--- THE DATA Enclosed Below ---

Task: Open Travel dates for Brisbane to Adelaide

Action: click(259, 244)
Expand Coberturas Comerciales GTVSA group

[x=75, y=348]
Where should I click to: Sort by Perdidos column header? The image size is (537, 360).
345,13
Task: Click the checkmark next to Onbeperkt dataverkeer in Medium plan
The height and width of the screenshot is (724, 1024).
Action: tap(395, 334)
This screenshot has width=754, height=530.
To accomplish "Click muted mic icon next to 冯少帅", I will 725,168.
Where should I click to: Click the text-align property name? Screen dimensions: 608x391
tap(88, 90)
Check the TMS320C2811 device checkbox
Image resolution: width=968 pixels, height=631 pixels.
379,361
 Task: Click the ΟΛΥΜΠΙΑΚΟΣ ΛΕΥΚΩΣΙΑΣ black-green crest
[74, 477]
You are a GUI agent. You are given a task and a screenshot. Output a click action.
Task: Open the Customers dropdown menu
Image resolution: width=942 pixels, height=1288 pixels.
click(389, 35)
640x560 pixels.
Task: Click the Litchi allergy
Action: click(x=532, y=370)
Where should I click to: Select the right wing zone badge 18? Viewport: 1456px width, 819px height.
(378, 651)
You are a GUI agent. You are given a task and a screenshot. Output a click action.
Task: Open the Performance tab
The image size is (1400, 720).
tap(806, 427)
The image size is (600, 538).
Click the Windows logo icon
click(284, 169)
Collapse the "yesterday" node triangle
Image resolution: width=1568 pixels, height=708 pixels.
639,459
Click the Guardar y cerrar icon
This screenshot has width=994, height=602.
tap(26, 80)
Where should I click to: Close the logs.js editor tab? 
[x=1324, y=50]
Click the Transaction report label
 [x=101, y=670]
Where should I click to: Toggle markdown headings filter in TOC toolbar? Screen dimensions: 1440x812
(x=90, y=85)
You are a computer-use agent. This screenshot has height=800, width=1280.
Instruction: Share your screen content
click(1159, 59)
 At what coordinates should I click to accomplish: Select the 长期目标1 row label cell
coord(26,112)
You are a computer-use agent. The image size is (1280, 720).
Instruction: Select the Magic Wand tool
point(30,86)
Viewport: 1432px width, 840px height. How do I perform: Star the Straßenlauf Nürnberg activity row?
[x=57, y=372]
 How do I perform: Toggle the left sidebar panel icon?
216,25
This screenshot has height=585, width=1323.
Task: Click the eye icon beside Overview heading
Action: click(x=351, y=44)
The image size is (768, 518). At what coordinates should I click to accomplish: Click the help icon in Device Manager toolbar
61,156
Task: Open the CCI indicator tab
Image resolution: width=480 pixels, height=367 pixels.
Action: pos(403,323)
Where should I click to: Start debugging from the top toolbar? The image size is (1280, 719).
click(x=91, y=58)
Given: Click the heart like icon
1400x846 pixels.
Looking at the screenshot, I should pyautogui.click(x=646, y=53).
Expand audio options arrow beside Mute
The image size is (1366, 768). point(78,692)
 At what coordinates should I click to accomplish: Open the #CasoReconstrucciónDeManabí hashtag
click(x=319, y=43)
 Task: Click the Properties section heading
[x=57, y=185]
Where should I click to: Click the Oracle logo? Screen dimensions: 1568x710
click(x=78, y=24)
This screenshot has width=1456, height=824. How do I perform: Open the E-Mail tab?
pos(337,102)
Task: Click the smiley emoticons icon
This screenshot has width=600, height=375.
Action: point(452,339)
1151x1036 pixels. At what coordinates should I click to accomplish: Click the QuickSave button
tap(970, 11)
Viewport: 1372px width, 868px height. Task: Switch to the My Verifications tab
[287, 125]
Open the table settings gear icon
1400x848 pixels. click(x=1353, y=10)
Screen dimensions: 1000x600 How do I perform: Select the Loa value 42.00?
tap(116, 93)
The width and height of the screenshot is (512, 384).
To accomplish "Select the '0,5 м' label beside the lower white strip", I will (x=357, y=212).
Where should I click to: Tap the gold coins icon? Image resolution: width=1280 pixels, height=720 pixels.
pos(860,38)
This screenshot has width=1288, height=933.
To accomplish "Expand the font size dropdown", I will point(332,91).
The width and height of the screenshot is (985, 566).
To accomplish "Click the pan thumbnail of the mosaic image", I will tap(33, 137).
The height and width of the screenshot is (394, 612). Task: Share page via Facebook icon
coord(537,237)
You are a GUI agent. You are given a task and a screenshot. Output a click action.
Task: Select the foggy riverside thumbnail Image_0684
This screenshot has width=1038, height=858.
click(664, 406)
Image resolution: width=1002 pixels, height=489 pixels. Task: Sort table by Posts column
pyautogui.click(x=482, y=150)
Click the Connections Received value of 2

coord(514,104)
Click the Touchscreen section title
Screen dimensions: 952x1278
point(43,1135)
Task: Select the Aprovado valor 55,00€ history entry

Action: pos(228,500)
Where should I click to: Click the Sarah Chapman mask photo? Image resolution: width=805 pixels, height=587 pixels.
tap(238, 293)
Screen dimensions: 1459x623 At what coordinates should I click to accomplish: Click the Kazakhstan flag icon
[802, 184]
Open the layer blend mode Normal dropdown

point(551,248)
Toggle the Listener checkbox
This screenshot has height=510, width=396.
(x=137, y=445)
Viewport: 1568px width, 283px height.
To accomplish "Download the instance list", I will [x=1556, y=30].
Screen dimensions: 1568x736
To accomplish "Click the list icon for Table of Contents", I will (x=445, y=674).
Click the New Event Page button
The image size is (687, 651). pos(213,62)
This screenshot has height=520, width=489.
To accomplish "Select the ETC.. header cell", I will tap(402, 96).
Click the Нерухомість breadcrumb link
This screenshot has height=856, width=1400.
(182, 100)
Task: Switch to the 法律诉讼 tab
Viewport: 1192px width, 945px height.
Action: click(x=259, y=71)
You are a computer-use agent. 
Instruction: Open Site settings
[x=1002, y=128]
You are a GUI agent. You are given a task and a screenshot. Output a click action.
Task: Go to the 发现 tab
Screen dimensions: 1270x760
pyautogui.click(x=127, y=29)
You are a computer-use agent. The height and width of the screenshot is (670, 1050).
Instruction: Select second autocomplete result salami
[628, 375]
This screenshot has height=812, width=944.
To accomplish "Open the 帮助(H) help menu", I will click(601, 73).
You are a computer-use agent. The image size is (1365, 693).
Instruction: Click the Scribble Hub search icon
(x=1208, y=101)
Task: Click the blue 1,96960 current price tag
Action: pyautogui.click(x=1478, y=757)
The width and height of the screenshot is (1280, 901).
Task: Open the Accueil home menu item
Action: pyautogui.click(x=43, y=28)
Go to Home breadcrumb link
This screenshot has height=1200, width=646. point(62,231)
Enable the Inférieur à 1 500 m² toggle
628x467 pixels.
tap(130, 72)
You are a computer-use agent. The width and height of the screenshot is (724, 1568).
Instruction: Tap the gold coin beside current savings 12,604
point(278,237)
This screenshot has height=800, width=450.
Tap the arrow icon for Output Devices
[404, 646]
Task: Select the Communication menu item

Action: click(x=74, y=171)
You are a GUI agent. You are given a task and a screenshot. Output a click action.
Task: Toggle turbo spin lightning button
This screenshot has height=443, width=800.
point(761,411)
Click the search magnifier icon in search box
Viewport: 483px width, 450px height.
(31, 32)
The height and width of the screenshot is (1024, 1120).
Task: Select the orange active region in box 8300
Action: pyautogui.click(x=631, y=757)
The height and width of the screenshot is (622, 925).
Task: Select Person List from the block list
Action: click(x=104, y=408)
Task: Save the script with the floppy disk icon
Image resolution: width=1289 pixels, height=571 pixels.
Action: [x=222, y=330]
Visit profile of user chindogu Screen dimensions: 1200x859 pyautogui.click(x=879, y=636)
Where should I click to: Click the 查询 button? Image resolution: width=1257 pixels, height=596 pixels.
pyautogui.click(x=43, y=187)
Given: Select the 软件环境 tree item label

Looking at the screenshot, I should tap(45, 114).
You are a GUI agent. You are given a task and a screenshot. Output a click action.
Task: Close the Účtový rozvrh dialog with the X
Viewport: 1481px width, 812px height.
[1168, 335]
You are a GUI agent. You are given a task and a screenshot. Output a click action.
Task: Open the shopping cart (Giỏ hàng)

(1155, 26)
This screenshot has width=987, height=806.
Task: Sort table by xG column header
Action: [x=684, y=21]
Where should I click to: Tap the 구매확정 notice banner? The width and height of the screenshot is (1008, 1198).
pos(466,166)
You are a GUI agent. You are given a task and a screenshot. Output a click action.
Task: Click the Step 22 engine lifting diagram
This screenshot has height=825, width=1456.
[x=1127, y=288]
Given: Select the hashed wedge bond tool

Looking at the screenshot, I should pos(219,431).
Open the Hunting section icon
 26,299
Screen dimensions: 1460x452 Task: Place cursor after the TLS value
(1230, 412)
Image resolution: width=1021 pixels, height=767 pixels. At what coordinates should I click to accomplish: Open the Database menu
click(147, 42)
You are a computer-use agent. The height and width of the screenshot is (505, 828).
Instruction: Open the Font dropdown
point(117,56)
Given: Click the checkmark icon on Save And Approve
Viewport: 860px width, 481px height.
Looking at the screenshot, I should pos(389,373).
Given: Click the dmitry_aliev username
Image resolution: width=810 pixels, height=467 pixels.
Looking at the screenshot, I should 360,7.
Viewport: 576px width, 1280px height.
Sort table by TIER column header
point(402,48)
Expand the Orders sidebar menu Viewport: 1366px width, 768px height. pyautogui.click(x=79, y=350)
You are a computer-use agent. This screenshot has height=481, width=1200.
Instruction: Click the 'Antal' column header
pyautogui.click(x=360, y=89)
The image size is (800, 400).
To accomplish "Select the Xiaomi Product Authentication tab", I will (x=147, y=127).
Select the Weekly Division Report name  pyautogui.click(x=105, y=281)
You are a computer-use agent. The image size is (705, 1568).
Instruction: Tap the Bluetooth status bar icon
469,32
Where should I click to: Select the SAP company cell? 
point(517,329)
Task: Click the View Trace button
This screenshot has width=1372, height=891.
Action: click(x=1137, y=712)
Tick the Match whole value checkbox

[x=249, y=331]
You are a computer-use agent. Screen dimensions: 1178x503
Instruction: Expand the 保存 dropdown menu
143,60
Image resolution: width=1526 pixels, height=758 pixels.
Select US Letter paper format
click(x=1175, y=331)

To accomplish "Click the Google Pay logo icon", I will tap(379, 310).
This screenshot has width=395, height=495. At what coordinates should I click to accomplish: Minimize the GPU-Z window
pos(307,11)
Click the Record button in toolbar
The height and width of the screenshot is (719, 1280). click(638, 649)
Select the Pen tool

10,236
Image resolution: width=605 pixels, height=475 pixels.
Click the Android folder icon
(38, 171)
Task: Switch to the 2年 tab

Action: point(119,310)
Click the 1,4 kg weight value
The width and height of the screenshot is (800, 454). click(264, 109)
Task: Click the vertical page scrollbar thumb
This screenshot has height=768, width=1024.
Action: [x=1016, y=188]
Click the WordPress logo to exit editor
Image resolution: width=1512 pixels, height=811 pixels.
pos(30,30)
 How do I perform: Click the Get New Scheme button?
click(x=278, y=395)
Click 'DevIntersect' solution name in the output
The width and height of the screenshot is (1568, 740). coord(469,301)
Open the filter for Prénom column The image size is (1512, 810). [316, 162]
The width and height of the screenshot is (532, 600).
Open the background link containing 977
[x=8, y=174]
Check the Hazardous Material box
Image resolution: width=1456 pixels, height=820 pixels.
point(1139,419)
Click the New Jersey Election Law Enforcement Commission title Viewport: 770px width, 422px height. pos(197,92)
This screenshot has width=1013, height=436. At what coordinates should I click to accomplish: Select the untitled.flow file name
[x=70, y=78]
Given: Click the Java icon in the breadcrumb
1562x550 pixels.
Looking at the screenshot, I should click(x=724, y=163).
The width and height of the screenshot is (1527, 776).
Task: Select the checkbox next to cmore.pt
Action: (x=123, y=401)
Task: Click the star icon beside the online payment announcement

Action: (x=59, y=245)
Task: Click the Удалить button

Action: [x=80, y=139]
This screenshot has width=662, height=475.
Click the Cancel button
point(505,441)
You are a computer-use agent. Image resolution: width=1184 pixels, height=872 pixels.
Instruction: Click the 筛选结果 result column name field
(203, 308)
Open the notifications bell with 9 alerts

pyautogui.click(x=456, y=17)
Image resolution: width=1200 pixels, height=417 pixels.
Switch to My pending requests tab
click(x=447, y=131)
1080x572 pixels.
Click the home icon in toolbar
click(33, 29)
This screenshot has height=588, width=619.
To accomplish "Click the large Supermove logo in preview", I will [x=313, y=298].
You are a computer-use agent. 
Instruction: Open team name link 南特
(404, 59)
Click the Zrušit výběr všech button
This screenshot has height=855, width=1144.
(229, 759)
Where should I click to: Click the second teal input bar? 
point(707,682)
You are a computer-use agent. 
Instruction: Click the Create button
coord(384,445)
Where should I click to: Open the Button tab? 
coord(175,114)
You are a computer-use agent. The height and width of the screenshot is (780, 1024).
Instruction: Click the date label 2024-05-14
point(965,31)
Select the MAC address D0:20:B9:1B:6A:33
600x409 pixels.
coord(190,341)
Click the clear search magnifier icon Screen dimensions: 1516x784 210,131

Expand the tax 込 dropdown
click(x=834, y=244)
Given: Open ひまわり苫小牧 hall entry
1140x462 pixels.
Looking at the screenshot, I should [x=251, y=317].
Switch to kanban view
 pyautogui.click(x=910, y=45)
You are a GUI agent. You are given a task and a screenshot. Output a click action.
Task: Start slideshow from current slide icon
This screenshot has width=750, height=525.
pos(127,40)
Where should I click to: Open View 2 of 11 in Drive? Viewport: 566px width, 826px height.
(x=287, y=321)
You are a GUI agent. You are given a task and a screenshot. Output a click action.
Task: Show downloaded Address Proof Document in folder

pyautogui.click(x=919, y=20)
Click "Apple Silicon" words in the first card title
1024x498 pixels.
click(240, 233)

--- End of Enclosed THE DATA ---

WHAT YOU NEED TO DO ->
In the listing above, find the line containing "1140x462 pixels." and the line containing "Task: Start slideshow from current slide icon", then repeat those two lines and everything between them exactly.

RESPONSE ->
1140x462 pixels.
Looking at the screenshot, I should [x=251, y=317].
Switch to kanban view
 pyautogui.click(x=910, y=45)
You are a GUI agent. You are given a task and a screenshot. Output a click action.
Task: Start slideshow from current slide icon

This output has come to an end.